Wednesday, September 12, 2012

Private, not public, debt is the problem

Check this out, you deficit fetishists!:

American Private Debt [was] 310% of Gross Domestic Product in 2008, the highest since 1929, the last Great Depression, when Private Debt was 240% of GDP.

Government debt in 1929 was a paltry 40% of GDP. In 1945, when America was financing its participation in World War II, government debt exploded to 120% of GDP. That is the highest government debt has been in America, making the 85% of GDP in 2011 seem almost insignificant.

Government debt vis-a-vis Gross Domestic Product is not astronomical, according to this chart. It was not high in 1929 either, the last time the global economy had a heart attack and died. Public Debt is, in fact, at the time of this chart at least, lower than in 1945, when the public financed American involvement in World War II.

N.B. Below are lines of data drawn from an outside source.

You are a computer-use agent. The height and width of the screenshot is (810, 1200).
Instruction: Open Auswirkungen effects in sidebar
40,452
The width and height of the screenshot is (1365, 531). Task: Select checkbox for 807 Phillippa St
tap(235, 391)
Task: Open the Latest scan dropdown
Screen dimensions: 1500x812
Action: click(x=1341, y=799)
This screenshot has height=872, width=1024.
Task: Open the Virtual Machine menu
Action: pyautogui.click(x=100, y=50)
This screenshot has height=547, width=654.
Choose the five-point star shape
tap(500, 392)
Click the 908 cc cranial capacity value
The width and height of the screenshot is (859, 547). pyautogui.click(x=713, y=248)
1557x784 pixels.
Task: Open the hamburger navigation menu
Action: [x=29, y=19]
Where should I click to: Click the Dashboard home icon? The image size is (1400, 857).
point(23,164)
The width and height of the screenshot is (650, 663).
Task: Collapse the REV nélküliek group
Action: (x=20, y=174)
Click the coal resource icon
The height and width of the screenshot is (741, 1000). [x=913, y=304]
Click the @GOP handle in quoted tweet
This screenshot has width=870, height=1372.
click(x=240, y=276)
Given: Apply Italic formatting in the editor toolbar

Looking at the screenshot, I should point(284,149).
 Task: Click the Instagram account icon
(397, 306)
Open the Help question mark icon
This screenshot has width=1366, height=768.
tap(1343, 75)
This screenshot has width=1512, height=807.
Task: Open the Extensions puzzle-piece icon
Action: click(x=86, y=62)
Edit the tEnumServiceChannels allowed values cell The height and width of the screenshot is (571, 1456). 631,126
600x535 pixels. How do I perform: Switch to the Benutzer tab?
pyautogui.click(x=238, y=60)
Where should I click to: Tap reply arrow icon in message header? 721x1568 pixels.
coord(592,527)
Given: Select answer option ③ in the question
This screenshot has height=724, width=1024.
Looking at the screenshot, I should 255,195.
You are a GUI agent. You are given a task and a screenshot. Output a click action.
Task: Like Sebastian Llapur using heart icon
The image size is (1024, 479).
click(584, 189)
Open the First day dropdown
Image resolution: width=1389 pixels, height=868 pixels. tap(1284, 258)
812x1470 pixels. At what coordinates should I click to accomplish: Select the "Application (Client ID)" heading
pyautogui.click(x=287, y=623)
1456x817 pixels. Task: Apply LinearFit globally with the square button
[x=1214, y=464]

And before you go comparing us to the EU, or misdiagnosing the EU's problem as excessive public debt, read this:

Spain and Ireland were spectacularly successful in reducing their government debt to GDP ratios prior to the financial crisis [emphasis mine], i.e. Spain from 60% to 40% and Ireland from 43% to 23%. These were the two countries, which followed the rules of the [EU] Stability and Growth Pact better than any other country – certainly better than Germany that allowed its government debt ratio to increase before 2007. Yet the two countries, which followed the fire code regulations most scrupulously, were hit by the fire, because they failed to contain domestic private debt.…

So what's the solution?  Debt forgiveness: government regulators should be "forcing big banks, bondholders and other creditors to write down some of their bad debts."